O alerta vale principalmente para a região do Matopiba, nova fronteira agrícola que leva no nome as iniciais dos estados que a compõem – Mato Grosso, Tocantins, Piauí e Bahia. Atualmente tem sido palco de inúmeros conflitos pela posse de terra, levando à morte dezenas de pequenos agricultores e ao êxodo centenas deles.
A área mais crítica, onde faltará mais água, segundo o estudo, é o oeste da Bahia, um dos pólos de produção de alimentos para exportação. A abundância de uvas, por exemplo, uma lavoura típica de regiões mais frias, contrasta com as elevadas temperaturas do sertão. Na região de Juazeiro, grandes produtores desviam o rio São Francisco para suas lavouras de exportação. Isso ocorre pelo menos desde a década passada.
“A crescente exportação de commodities de consumo intensivo de água mudou a governança da água, transferindo o controle da água de atores locais, regionais e nacionais para aqueles que dominam as cadeias de produção agrícola global”, afirmam os autores. Eles citam estudos na América Latina que observaram que as alianças políticas entre entre empresários e governos permitiram a concentração dos direitos sobre a água em empresas agroindustriais, afetando fortemente a equidade social e a sustentabilidade do uso da água.
Aproximadamente 80% dos pivôs centrais no Brasil estão localizados na região do Matopiba, oeste do estado da Bahia, onde a reforma da política ambiental após 2012 permitiu que a agricultura industrial tivesse acesso ao abastecimento de água em uma região que mostra crescente escassez e conflitos sociais relacionados ao acesso à água.
Os autores sugerem a países importadores das commodities agrícolas brasileiras que revejam seus acordos comerciais com o Brasil. As políticas de importação de diversos países dependentes de commodities agrícolas brasileiras deveriam ser devidamente revistas para evitar a importação de qualquer commodity agrícola relacionada a novos desmatamentos no bioma Cerrado.
Importadores co-responsáveis
“Nesse caso, os impactos ambientais, como aumento da escassez de água, emissões de carbono, perda de biodiversidade, etc., devem ser compartilhados comercialmente com esses importadores e informados aos consumidores”.
O Brasil desempenha um papel importante nas exportações globais do agronegócio, alcançando mais de US$ 120 bilhões de dólares por ano exportando commodities agrícolas para China, União Européia e EUA .
“É preocupante o papel dos produtores, exportadores e consumidores de commodities agrícolas, bem como o papel da definição e execução de políticas públicas de comando e controle na mitigação e adaptação às mudanças climáticas atuais e futuro”.
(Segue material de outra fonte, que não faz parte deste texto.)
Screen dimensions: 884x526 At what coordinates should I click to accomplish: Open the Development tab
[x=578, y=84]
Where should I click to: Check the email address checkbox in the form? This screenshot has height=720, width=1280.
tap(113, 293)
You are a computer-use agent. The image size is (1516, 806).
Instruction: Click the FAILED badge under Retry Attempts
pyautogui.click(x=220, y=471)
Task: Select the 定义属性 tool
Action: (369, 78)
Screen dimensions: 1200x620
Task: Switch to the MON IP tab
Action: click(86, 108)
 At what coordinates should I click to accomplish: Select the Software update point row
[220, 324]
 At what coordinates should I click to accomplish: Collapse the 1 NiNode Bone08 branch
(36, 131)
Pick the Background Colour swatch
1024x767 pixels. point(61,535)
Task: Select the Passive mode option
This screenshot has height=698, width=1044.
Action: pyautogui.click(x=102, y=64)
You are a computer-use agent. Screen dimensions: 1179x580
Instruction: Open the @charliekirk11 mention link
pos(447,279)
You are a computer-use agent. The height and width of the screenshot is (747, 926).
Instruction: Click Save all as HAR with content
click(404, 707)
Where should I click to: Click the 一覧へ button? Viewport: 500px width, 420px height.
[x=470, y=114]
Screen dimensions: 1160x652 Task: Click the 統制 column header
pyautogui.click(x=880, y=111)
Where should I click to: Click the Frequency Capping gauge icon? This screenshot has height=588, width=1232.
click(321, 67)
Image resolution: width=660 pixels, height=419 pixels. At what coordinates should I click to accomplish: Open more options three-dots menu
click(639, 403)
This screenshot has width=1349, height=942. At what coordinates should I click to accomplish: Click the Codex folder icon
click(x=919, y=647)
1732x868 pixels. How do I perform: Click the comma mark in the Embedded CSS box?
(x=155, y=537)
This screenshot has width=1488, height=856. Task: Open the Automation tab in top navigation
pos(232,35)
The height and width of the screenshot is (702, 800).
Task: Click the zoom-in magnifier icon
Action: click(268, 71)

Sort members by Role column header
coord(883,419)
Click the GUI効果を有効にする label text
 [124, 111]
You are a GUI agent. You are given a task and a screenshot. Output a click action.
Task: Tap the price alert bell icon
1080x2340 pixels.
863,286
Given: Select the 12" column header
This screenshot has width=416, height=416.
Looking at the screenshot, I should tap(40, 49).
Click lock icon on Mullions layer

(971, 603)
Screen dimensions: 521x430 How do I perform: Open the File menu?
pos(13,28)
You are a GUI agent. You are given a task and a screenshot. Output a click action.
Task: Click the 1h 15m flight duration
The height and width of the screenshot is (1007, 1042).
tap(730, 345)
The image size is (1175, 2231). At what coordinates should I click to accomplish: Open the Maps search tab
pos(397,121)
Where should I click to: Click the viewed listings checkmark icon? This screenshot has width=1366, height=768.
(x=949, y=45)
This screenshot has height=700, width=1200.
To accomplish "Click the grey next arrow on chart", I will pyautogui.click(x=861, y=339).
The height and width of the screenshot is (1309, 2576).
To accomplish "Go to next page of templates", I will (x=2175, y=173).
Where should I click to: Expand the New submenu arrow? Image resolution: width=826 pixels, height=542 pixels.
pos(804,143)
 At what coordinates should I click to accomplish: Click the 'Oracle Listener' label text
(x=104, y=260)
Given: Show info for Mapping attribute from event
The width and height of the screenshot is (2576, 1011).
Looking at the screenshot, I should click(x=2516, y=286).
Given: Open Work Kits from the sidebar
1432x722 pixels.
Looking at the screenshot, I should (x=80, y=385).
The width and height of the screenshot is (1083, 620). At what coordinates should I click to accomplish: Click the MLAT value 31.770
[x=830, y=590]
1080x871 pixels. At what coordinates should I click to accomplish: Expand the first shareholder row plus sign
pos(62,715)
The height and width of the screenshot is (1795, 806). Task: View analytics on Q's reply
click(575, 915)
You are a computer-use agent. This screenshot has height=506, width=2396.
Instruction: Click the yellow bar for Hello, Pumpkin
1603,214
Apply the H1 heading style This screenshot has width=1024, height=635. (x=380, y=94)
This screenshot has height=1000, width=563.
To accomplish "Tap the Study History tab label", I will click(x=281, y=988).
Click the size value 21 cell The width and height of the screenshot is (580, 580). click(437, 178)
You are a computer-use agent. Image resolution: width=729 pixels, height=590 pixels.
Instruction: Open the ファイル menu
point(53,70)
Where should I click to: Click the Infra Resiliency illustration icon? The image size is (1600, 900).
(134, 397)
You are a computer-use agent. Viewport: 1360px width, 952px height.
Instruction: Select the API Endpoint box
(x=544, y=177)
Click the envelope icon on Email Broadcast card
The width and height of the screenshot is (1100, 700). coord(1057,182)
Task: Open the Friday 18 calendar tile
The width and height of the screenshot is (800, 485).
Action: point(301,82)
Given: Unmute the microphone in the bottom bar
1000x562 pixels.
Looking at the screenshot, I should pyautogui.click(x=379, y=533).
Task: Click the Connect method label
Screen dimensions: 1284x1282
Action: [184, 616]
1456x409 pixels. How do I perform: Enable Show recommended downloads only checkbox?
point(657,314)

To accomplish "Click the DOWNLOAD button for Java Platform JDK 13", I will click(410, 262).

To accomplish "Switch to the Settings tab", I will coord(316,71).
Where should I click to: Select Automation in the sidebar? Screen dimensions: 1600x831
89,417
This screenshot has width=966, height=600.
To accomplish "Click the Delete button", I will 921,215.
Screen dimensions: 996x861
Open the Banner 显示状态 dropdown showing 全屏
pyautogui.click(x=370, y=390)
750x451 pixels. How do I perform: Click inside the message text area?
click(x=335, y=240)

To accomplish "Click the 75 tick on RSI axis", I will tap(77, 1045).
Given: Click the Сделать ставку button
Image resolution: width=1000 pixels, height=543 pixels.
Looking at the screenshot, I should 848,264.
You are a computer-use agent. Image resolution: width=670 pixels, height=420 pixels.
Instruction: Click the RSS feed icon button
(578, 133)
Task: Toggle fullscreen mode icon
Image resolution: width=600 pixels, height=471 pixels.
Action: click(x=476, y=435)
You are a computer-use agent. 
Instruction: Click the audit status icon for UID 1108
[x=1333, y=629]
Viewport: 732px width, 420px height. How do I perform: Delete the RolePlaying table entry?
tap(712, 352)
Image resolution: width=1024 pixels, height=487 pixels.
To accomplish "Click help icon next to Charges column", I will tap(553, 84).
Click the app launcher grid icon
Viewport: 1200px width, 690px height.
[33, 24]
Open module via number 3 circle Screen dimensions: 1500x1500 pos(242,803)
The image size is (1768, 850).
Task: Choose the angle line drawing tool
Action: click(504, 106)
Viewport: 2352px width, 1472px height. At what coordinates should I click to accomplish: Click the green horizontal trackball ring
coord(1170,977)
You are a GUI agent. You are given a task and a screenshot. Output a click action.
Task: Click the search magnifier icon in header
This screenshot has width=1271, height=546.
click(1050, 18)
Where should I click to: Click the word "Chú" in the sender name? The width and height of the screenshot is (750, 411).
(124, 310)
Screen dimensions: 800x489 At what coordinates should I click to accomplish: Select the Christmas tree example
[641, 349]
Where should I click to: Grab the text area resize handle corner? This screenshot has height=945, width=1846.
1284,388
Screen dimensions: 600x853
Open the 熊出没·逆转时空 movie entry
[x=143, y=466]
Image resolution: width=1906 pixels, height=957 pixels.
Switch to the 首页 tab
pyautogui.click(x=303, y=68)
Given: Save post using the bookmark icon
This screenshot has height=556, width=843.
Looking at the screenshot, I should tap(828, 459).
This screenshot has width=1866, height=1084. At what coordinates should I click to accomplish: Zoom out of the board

Assinam o estudo os especialistas Yuri Salmona, fundador do Instituto Cerrados e do Programa de Pós-Graduação em Ciências Florestais da Universidade de Brasília e Eraldo Maricardi e Reuber Brandão, do mesmo programa; David Skole, do Observatório Global para Serviços Ecossistêmicos e Departamento de Florestas, Michigan State University; João Flávio Silva, do Programa Interinstitucional de Pós-Graduação em Estatística UFSCar-USP (PIPGEs), Universidade Federal de São Carlos; Osmar Coelho Filho e Leidi Castrillon, do Programa de Pós-Graduação em Tecnologias Ambientais e Recursos Hídricos da Universidade de Brasília; Tiago Sampaio, d Departamento de Estatística, Universidade de Brasília, Campus Darcy Ribeiro; Andrea da Silva, do Programa de Pós-Graduação em Meio Ambiente e Desenvolvimento Rural, Universidade de Brasília; Marcos Pedlowsky, do Laboratório de Estudos do Espaço Antrópico (LEEA), Centro de Ciências do Homem (CCH), Universidade Estadual do Norte Fluminense Darcy Ribeiro (UENF) e Saulo Souza, da Agência Nacional de Águas—ANA.